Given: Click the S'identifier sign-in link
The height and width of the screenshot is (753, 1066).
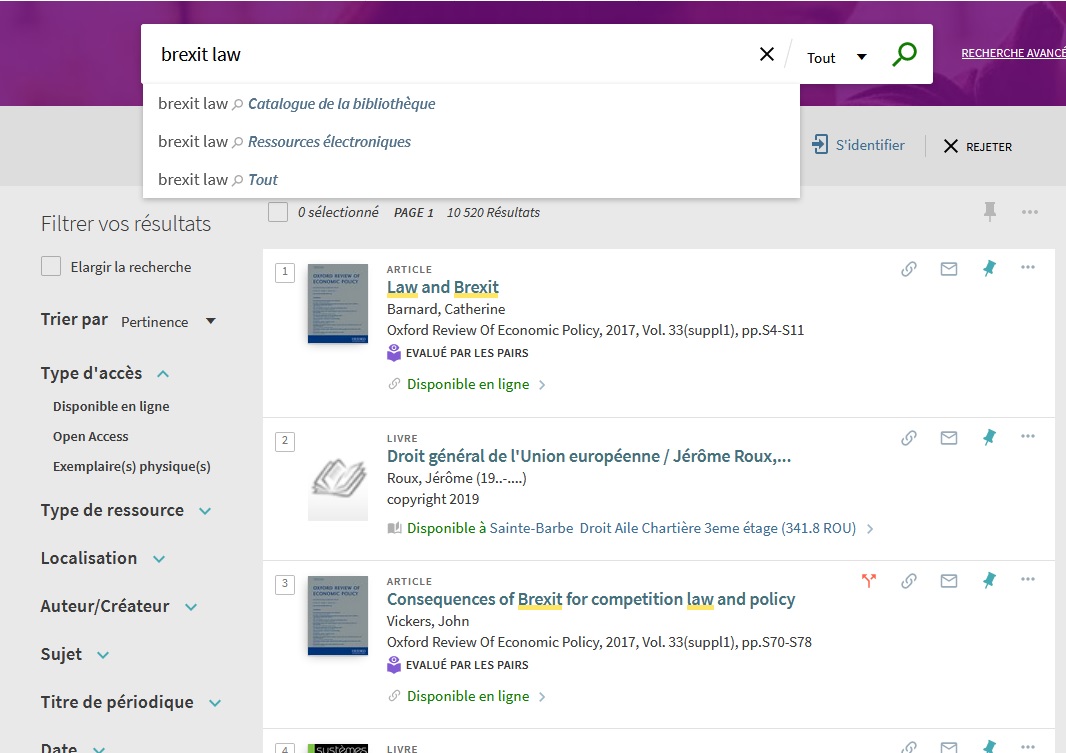Looking at the screenshot, I should 858,146.
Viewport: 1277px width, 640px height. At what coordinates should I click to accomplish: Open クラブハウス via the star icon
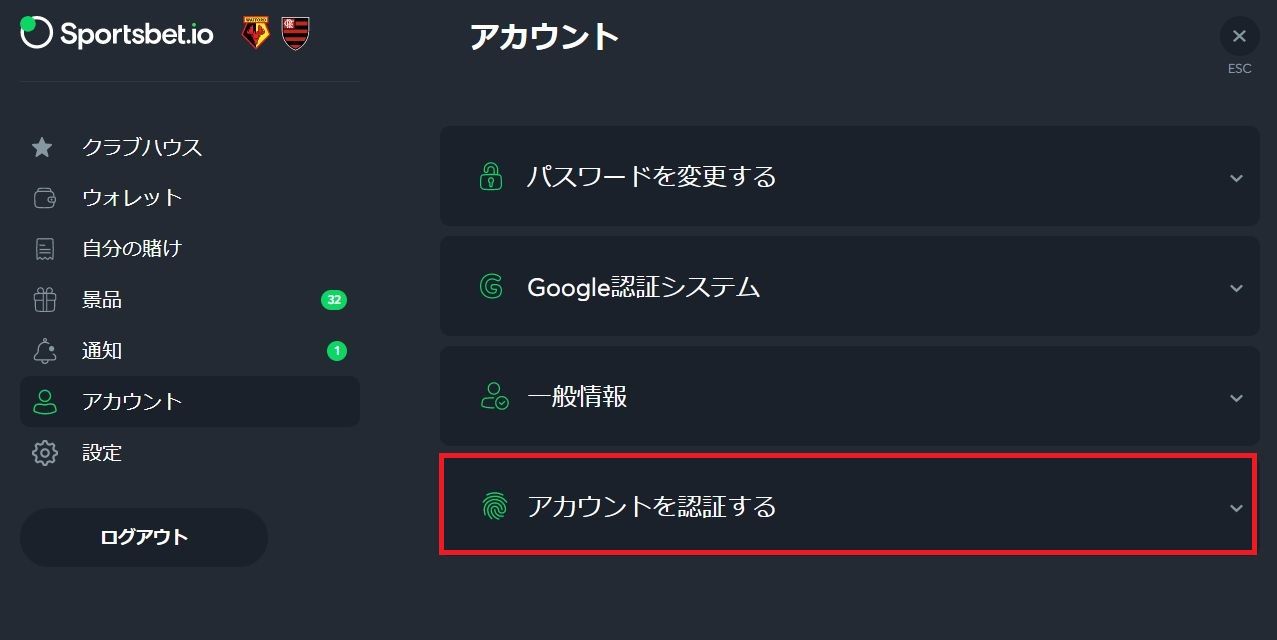tap(41, 147)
◇ ◇ ◇
Given exercise —
Change "sign-in" to "log-in" throughout the listing, keeping everything else the same, and reproduce the result without the pictures.

Response for this exercise —
Given: Click the S'identifier log-in link
The height and width of the screenshot is (753, 1066).
Looking at the screenshot, I should 858,146.
Viewport: 1277px width, 640px height. At what coordinates should I click to accomplish: Open クラブハウス via the star icon
tap(41, 147)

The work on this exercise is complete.